## EXERCISE
Scan the lines below for the word "field". Copy each line you find it in.

Segment Start: DATASET EXTRACT

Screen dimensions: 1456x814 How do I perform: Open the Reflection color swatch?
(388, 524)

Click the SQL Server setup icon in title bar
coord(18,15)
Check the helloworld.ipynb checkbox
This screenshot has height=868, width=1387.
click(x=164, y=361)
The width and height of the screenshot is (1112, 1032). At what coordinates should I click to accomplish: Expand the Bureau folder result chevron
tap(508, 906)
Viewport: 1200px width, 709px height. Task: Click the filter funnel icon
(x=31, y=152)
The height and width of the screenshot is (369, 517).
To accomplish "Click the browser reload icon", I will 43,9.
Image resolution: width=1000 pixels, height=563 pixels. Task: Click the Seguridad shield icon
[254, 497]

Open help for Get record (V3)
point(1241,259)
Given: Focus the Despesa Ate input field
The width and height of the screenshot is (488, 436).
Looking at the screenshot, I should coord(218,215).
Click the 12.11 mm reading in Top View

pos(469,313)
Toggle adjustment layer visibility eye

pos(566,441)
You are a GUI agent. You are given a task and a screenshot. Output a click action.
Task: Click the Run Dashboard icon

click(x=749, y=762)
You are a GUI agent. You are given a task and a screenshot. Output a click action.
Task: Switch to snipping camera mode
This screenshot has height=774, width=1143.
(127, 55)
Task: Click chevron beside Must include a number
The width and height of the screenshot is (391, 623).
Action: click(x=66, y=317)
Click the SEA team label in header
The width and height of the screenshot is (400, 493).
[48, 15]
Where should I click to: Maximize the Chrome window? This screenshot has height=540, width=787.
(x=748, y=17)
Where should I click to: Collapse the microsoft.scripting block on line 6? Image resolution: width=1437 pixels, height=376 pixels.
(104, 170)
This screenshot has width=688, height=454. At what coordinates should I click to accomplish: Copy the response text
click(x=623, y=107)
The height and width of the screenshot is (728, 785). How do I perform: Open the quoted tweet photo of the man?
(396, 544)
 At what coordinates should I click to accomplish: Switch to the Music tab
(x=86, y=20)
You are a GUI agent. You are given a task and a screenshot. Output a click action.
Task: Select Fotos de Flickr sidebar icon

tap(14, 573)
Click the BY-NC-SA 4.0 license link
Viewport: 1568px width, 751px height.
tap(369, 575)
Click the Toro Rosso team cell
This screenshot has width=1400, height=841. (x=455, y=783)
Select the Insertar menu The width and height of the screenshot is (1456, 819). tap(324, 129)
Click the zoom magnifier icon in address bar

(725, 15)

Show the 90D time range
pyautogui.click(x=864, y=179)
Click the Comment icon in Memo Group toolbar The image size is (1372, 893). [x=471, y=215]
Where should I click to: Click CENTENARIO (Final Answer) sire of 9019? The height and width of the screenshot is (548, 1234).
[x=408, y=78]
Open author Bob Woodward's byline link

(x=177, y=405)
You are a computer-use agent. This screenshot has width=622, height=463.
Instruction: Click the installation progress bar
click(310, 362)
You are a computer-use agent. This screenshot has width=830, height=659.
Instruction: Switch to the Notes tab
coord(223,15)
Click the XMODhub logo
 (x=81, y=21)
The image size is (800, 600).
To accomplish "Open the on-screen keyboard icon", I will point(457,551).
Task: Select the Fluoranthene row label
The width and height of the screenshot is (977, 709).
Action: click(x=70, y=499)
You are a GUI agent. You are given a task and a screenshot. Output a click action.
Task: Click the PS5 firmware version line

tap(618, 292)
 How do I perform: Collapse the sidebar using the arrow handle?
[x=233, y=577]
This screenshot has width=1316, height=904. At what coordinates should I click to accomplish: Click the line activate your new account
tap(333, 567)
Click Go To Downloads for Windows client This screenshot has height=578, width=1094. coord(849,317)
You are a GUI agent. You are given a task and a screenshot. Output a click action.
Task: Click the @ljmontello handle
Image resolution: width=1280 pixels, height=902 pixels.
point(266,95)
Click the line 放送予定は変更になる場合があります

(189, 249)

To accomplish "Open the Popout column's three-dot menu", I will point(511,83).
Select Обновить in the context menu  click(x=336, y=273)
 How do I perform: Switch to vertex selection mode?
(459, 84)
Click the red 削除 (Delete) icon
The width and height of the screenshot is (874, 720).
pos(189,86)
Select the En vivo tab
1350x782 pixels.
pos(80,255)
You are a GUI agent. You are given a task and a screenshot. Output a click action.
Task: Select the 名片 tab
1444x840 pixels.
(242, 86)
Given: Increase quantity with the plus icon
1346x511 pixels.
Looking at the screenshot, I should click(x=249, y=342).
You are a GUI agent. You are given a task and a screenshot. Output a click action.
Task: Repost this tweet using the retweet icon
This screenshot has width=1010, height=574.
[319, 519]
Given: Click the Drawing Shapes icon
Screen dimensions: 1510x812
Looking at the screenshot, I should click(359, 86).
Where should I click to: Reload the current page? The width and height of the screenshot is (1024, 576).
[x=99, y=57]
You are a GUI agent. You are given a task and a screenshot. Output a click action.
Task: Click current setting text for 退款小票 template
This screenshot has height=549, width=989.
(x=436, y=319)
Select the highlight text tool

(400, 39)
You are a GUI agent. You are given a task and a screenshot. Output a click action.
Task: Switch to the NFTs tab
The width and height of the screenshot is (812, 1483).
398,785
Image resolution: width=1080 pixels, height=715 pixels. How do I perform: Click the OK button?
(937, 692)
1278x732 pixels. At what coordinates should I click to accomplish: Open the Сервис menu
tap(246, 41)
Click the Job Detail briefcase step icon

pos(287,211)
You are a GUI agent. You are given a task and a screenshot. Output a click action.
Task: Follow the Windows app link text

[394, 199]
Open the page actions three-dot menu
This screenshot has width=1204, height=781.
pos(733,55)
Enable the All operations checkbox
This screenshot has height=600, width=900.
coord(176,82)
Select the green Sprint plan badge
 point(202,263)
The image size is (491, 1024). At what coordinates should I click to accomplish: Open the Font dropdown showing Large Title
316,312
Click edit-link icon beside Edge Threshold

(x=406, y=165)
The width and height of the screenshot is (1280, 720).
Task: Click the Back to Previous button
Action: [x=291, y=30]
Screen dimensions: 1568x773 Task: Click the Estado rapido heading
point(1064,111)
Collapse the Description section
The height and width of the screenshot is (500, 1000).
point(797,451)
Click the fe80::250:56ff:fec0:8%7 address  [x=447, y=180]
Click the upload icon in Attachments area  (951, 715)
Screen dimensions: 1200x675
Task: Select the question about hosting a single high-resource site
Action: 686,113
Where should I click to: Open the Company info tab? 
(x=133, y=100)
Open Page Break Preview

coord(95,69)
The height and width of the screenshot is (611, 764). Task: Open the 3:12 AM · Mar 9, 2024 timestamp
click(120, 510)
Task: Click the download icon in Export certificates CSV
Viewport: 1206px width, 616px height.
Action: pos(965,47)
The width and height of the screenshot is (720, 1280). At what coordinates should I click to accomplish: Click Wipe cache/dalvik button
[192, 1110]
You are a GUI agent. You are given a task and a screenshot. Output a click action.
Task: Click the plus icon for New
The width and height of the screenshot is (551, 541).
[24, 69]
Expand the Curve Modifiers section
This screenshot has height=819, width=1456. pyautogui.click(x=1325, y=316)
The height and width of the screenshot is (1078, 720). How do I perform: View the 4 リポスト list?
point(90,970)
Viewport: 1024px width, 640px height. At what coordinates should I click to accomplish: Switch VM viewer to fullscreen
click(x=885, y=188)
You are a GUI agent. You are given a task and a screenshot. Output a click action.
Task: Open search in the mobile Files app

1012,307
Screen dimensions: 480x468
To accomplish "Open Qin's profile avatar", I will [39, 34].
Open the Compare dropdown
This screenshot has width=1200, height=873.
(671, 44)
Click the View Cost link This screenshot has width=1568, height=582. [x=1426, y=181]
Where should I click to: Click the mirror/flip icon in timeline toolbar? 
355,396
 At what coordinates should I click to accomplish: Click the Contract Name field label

Segment End: DATASET EXTRACT

## SOLUTION FOR THIS PROBLEM
Given: Focus the Despesa Ate input field
 At what coordinates should I click to accomplish: Click the Contract Name field label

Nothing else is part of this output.